All that means that, while it has been painful to lose my father, it didn’t hit me extremely hard – right away. In his last months I made a new connection with the man I had loved, but the man I remembered had been gone for significantly longer. In the moment of his death there was some relief for all of us – perhaps especially him. The grief hit me harder this week as I started to write some more blog posts about B.R. Ambedkar, whom he admired: I don’t know what he would make of the things I have to say in those posts, and I cried to realize I never will. I expect there will be moments in the years to come when his loss hits me harder still – and I have no idea when that will be.
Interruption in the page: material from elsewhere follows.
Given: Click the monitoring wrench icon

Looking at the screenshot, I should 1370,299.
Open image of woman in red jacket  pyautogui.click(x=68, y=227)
This isn’t to say grief is always delayed. Sometimes it happens right away just as you’d expect. My beloved aunt Alison Vipond died suddenly two summers ago – far too early, in her late 60s. That was simply a tragedy. I hadn’t had a chance to see her in the years leading up to it – not since COVID – and was looking forward to more. The memorial service afterwards brought the family together with pictures and other mementoes of her life, and all I could think was “She should be here” – that Alison, just as she was before her death, would have loved such a shared event, with her infectious joy and famously goofy laugh lightening up the room for everyone as it always had before. Unlike my father and grandfather, it was not in any way time for her to go; and unlike with Dave, there had been no drifitng apart, just what I had had every reason to believe was a temporary separation. In 2019 she and my uncle had dropped me off at Billy Bishop Airport with a casual till-next-time, one that I had no idea would be the last time I’d ever see her. That loss still just stings.

I miss all of these loved ones, all their losses are painful to me. But they hit in very different ways, and at different times – some of which, I am sure, are still to come.